**Entries**:
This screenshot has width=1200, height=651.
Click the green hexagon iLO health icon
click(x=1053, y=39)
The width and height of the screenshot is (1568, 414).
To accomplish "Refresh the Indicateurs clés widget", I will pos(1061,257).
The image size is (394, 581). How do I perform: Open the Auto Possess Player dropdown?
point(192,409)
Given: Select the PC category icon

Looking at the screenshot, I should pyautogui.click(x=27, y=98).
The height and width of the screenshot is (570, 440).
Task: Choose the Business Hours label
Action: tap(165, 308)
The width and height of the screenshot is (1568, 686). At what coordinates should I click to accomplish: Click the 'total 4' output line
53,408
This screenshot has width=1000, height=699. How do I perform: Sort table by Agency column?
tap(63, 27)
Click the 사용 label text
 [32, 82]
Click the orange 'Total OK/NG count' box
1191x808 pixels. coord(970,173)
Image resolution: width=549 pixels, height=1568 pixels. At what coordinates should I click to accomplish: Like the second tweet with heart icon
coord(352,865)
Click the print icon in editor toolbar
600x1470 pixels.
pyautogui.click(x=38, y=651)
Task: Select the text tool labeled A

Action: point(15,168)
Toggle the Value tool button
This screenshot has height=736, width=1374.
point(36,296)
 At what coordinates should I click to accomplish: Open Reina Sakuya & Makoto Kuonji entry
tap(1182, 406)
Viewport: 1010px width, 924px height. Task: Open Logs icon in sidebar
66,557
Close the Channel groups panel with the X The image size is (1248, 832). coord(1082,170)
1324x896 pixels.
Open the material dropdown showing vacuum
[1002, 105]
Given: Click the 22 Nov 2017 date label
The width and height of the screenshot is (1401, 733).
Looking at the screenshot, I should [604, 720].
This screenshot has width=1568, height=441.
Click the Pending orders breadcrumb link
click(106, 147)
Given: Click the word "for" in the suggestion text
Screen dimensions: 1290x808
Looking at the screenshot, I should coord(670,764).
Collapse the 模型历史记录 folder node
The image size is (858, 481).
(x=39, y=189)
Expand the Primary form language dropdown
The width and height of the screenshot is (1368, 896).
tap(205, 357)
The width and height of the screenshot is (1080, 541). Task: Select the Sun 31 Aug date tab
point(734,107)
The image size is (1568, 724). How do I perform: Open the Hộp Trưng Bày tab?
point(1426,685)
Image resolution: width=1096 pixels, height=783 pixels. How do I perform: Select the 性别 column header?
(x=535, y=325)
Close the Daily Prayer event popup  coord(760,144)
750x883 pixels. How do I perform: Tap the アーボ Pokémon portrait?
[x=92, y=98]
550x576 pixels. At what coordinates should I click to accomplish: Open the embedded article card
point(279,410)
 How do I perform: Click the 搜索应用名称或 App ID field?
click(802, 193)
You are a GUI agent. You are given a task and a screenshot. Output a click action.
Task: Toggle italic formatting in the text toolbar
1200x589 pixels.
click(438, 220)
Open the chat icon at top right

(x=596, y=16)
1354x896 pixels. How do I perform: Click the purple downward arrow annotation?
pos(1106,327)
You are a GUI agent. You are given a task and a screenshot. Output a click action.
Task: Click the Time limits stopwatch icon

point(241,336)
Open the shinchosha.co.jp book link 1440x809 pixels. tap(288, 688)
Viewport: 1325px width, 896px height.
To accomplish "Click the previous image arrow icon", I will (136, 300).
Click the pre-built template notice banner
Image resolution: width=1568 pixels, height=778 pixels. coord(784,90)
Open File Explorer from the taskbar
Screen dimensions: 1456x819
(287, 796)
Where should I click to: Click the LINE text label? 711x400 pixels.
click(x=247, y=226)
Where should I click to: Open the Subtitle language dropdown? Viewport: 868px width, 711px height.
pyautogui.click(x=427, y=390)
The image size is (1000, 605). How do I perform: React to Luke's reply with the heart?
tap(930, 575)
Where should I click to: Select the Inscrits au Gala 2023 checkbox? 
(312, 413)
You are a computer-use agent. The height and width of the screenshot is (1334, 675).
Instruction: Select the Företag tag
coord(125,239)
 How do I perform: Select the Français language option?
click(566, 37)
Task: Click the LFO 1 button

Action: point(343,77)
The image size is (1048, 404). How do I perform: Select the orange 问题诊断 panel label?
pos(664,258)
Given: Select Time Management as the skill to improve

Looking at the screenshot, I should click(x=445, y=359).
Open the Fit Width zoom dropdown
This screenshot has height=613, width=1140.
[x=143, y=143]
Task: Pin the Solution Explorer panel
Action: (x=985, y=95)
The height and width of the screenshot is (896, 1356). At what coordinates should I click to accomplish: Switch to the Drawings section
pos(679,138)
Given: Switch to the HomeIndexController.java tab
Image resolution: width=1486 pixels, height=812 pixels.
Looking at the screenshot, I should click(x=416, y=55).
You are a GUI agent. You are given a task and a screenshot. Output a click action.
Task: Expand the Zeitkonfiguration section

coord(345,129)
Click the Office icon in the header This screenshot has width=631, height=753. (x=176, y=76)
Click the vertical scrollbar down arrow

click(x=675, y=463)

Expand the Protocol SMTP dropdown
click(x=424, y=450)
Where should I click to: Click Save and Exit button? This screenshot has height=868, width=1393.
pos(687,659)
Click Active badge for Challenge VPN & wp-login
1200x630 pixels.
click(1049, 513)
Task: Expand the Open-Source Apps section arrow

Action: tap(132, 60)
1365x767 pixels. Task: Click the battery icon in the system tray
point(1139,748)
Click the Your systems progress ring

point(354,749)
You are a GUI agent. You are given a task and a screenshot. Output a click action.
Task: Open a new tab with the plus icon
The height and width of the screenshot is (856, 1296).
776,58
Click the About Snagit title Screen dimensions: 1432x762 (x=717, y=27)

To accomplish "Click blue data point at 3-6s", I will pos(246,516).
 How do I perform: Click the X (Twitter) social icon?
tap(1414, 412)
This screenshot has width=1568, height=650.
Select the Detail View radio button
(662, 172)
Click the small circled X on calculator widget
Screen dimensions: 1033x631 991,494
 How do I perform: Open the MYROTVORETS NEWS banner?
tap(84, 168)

**What needs to be done**: Present every line of the data above as a numbered list, omitting blank lines.

**Solution to the exercise**:
1. This screenshot has width=1200, height=651.
2. Click the green hexagon iLO health icon
3. click(x=1053, y=39)
4. The width and height of the screenshot is (1568, 414).
5. To accomplish "Refresh the Indicateurs clés widget", I will pos(1061,257).
6. The image size is (394, 581). How do I perform: Open the Auto Possess Player dropdown?
7. point(192,409)
8. Given: Select the PC category icon
9. Looking at the screenshot, I should pyautogui.click(x=27, y=98).
10. The height and width of the screenshot is (570, 440).
11. Task: Choose the Business Hours label
12. Action: tap(165, 308)
13. The width and height of the screenshot is (1568, 686). At what coordinates should I click to accomplish: Click the 'total 4' output line
14. 53,408
15. This screenshot has width=1000, height=699. How do I perform: Sort table by Agency column?
16. tap(63, 27)
17. Click the 사용 label text
18.  [32, 82]
19. Click the orange 'Total OK/NG count' box
20. 1191x808 pixels. coord(970,173)
21. Image resolution: width=549 pixels, height=1568 pixels. At what coordinates should I click to accomplish: Like the second tweet with heart icon
22. coord(352,865)
23. Click the print icon in editor toolbar
24. 600x1470 pixels.
25. pyautogui.click(x=38, y=651)
26. Task: Select the text tool labeled A
27. Action: point(15,168)
28. Toggle the Value tool button
29. This screenshot has height=736, width=1374.
30. point(36,296)
31.  At what coordinates should I click to accomplish: Open Reina Sakuya & Makoto Kuonji entry
32. tap(1182, 406)
33. Viewport: 1010px width, 924px height. Task: Open Logs icon in sidebar
34. 66,557
35. Close the Channel groups panel with the X The image size is (1248, 832). coord(1082,170)
36. 1324x896 pixels.
37. Open the material dropdown showing vacuum
38. [1002, 105]
39. Given: Click the 22 Nov 2017 date label
40. The width and height of the screenshot is (1401, 733).
41. Looking at the screenshot, I should [604, 720].
42. This screenshot has width=1568, height=441.
43. Click the Pending orders breadcrumb link
44. click(106, 147)
45. Given: Click the word "for" in the suggestion text
46. Screen dimensions: 1290x808
47. Looking at the screenshot, I should coord(670,764).
48. Collapse the 模型历史记录 folder node
49. The image size is (858, 481).
50. (x=39, y=189)
51. Expand the Primary form language dropdown
52. The width and height of the screenshot is (1368, 896).
53. tap(205, 357)
54. The width and height of the screenshot is (1080, 541). Task: Select the Sun 31 Aug date tab
55. point(734,107)
56. The image size is (1568, 724). How do I perform: Open the Hộp Trưng Bày tab?
57. point(1426,685)
58. Image resolution: width=1096 pixels, height=783 pixels. How do I perform: Select the 性别 column header?
59. (x=535, y=325)
60. Close the Daily Prayer event popup  coord(760,144)
61. 750x883 pixels. How do I perform: Tap the アーボ Pokémon portrait?
62. [x=92, y=98]
63. 550x576 pixels. At what coordinates should I click to accomplish: Open the embedded article card
64. point(279,410)
65.  How do I perform: Click the 搜索应用名称或 App ID field?
66. click(802, 193)
67. You are a GUI agent. You are given a task and a screenshot. Output a click action.
68. Task: Toggle italic formatting in the text toolbar
69. 1200x589 pixels.
70. click(438, 220)
71. Open the chat icon at top right
72. (x=596, y=16)
73. 1354x896 pixels. How do I perform: Click the purple downward arrow annotation?
74. pos(1106,327)
75. You are a GUI agent. You are given a task and a screenshot. Output a click action.
76. Task: Click the Time limits stopwatch icon
77. point(241,336)
78. Open the shinchosha.co.jp book link 1440x809 pixels. tap(288, 688)
79. Viewport: 1325px width, 896px height.
80. To accomplish "Click the previous image arrow icon", I will (136, 300).
81. Click the pre-built template notice banner
82. Image resolution: width=1568 pixels, height=778 pixels. coord(784,90)
83. Open File Explorer from the taskbar
84. Screen dimensions: 1456x819
85. (287, 796)
86. Where should I click to: Click the LINE text label? 711x400 pixels.
87. click(x=247, y=226)
88. Where should I click to: Open the Subtitle language dropdown? Viewport: 868px width, 711px height.
89. pyautogui.click(x=427, y=390)
90. The image size is (1000, 605). How do I perform: React to Luke's reply with the heart?
91. tap(930, 575)
92. Where should I click to: Select the Inscrits au Gala 2023 checkbox? 
93. (312, 413)
94. You are a computer-use agent. The height and width of the screenshot is (1334, 675).
95. Instruction: Select the Företag tag
96. coord(125,239)
97.  How do I perform: Select the Français language option?
98. click(566, 37)
99. Task: Click the LFO 1 button
100. Action: point(343,77)
101. The image size is (1048, 404). How do I perform: Select the orange 问题诊断 panel label?
102. pos(664,258)
103. Given: Select Time Management as the skill to improve
104. Looking at the screenshot, I should click(x=445, y=359).
105. Open the Fit Width zoom dropdown
106. This screenshot has height=613, width=1140.
107. [x=143, y=143]
108. Task: Pin the Solution Explorer panel
109. Action: (x=985, y=95)
110. The height and width of the screenshot is (896, 1356). At what coordinates should I click to accomplish: Switch to the Drawings section
111. pos(679,138)
112. Given: Switch to the HomeIndexController.java tab
113. Image resolution: width=1486 pixels, height=812 pixels.
114. Looking at the screenshot, I should click(x=416, y=55).
115. You are a GUI agent. You are given a task and a screenshot. Output a click action.
116. Task: Expand the Zeitkonfiguration section
117. coord(345,129)
118. Click the Office icon in the header This screenshot has width=631, height=753. (x=176, y=76)
119. Click the vertical scrollbar down arrow
120. click(x=675, y=463)
121. Expand the Protocol SMTP dropdown
122. click(x=424, y=450)
123. Where should I click to: Click Save and Exit button? This screenshot has height=868, width=1393.
124. pos(687,659)
125. Click Active badge for Challenge VPN & wp-login
126. 1200x630 pixels.
127. click(1049, 513)
128. Task: Expand the Open-Source Apps section arrow
129. Action: tap(132, 60)
130. 1365x767 pixels. Task: Click the battery icon in the system tray
131. point(1139,748)
132. Click the Your systems progress ring
133. point(354,749)
134. You are a GUI agent. You are given a task and a screenshot. Output a click action.
135. Task: Open a new tab with the plus icon
136. The height and width of the screenshot is (856, 1296).
137. 776,58
138. Click the About Snagit title Screen dimensions: 1432x762 (x=717, y=27)
139. To accomplish "Click blue data point at 3-6s", I will pos(246,516).
140.  How do I perform: Click the X (Twitter) social icon?
141. tap(1414, 412)
142. This screenshot has width=1568, height=650.
143. Select the Detail View radio button
144. (662, 172)
145. Click the small circled X on calculator widget
146. Screen dimensions: 1033x631 991,494
147.  How do I perform: Open the MYROTVORETS NEWS banner?
148. tap(84, 168)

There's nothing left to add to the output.